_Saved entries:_
******
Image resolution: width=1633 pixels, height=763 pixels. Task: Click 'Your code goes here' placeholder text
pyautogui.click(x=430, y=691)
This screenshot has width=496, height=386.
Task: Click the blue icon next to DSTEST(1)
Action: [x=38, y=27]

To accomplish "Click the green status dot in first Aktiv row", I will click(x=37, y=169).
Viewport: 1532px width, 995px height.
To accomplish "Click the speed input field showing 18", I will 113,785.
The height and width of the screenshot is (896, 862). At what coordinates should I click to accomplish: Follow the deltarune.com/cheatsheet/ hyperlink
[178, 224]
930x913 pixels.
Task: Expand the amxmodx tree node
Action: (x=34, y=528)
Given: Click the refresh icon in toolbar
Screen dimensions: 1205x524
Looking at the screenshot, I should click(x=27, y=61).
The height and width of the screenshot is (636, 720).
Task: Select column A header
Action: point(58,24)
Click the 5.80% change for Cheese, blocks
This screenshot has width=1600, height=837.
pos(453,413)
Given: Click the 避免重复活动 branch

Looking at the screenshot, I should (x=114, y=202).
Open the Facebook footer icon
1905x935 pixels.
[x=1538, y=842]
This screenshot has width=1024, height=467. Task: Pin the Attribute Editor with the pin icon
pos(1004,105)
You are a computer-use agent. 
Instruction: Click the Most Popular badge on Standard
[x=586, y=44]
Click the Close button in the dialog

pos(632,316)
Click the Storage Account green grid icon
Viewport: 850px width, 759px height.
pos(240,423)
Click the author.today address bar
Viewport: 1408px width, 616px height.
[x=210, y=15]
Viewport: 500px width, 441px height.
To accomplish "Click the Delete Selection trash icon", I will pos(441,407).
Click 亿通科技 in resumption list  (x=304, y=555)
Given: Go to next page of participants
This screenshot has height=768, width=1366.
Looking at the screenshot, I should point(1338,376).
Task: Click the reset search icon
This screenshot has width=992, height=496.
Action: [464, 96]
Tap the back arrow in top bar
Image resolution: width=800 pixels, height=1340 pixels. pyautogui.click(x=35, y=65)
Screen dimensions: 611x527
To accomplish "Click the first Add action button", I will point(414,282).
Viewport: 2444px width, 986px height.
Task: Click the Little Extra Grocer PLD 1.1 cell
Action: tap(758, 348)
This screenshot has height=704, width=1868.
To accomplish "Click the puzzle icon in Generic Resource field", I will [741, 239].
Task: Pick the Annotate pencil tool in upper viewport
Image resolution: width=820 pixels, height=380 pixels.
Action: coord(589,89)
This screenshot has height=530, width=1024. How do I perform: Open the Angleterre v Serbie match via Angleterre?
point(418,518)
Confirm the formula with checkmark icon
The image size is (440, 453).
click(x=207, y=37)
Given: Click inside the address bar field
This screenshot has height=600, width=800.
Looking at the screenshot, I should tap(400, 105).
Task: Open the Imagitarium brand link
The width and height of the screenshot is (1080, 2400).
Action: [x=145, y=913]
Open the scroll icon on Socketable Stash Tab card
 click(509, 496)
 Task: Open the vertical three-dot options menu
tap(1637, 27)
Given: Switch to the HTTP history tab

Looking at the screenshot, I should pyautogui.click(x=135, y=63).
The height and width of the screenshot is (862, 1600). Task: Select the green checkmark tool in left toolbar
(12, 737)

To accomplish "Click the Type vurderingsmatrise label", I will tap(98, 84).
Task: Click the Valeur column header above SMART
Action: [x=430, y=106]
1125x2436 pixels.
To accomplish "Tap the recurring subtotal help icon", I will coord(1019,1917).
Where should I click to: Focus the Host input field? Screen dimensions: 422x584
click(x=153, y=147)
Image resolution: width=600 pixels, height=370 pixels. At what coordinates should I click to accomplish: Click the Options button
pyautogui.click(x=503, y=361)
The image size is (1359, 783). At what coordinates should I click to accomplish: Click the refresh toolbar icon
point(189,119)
******
_DIRECTIONS:_
Your task is to output all of the data above word for word.

_ANSWER BELOW:_
Image resolution: width=1633 pixels, height=763 pixels. Task: Click 'Your code goes here' placeholder text
pyautogui.click(x=430, y=691)
This screenshot has width=496, height=386.
Task: Click the blue icon next to DSTEST(1)
Action: [x=38, y=27]

To accomplish "Click the green status dot in first Aktiv row", I will click(x=37, y=169).
Viewport: 1532px width, 995px height.
To accomplish "Click the speed input field showing 18", I will 113,785.
The height and width of the screenshot is (896, 862). At what coordinates should I click to accomplish: Follow the deltarune.com/cheatsheet/ hyperlink
[178, 224]
930x913 pixels.
Task: Expand the amxmodx tree node
Action: (x=34, y=528)
Given: Click the refresh icon in toolbar
Screen dimensions: 1205x524
Looking at the screenshot, I should click(x=27, y=61).
The height and width of the screenshot is (636, 720).
Task: Select column A header
Action: point(58,24)
Click the 5.80% change for Cheese, blocks
This screenshot has width=1600, height=837.
pos(453,413)
Given: Click the 避免重复活动 branch

Looking at the screenshot, I should (x=114, y=202).
Open the Facebook footer icon
1905x935 pixels.
[x=1538, y=842]
This screenshot has width=1024, height=467. Task: Pin the Attribute Editor with the pin icon
pos(1004,105)
You are a computer-use agent. 
Instruction: Click the Most Popular badge on Standard
[x=586, y=44]
Click the Close button in the dialog

pos(632,316)
Click the Storage Account green grid icon
Viewport: 850px width, 759px height.
pos(240,423)
Click the author.today address bar
Viewport: 1408px width, 616px height.
[x=210, y=15]
Viewport: 500px width, 441px height.
To accomplish "Click the Delete Selection trash icon", I will pos(441,407).
Click 亿通科技 in resumption list  (x=304, y=555)
Given: Go to next page of participants
This screenshot has height=768, width=1366.
Looking at the screenshot, I should point(1338,376).
Task: Click the reset search icon
This screenshot has width=992, height=496.
Action: [464, 96]
Tap the back arrow in top bar
Image resolution: width=800 pixels, height=1340 pixels. pyautogui.click(x=35, y=65)
Screen dimensions: 611x527
To accomplish "Click the first Add action button", I will point(414,282).
Viewport: 2444px width, 986px height.
Task: Click the Little Extra Grocer PLD 1.1 cell
Action: tap(758, 348)
This screenshot has height=704, width=1868.
To accomplish "Click the puzzle icon in Generic Resource field", I will [741, 239].
Task: Pick the Annotate pencil tool in upper viewport
Image resolution: width=820 pixels, height=380 pixels.
Action: coord(589,89)
This screenshot has height=530, width=1024. How do I perform: Open the Angleterre v Serbie match via Angleterre?
point(418,518)
Confirm the formula with checkmark icon
The image size is (440, 453).
click(x=207, y=37)
Given: Click inside the address bar field
This screenshot has height=600, width=800.
Looking at the screenshot, I should tap(400, 105).
Task: Open the Imagitarium brand link
The width and height of the screenshot is (1080, 2400).
Action: [x=145, y=913]
Open the scroll icon on Socketable Stash Tab card
 click(509, 496)
 Task: Open the vertical three-dot options menu
tap(1637, 27)
Given: Switch to the HTTP history tab

Looking at the screenshot, I should pyautogui.click(x=135, y=63).
The height and width of the screenshot is (862, 1600). Task: Select the green checkmark tool in left toolbar
(12, 737)

To accomplish "Click the Type vurderingsmatrise label", I will tap(98, 84).
Task: Click the Valeur column header above SMART
Action: [x=430, y=106]
1125x2436 pixels.
To accomplish "Tap the recurring subtotal help icon", I will coord(1019,1917).
Where should I click to: Focus the Host input field? Screen dimensions: 422x584
click(x=153, y=147)
Image resolution: width=600 pixels, height=370 pixels. At what coordinates should I click to accomplish: Click the Options button
pyautogui.click(x=503, y=361)
The image size is (1359, 783). At what coordinates should I click to accomplish: Click the refresh toolbar icon
point(189,119)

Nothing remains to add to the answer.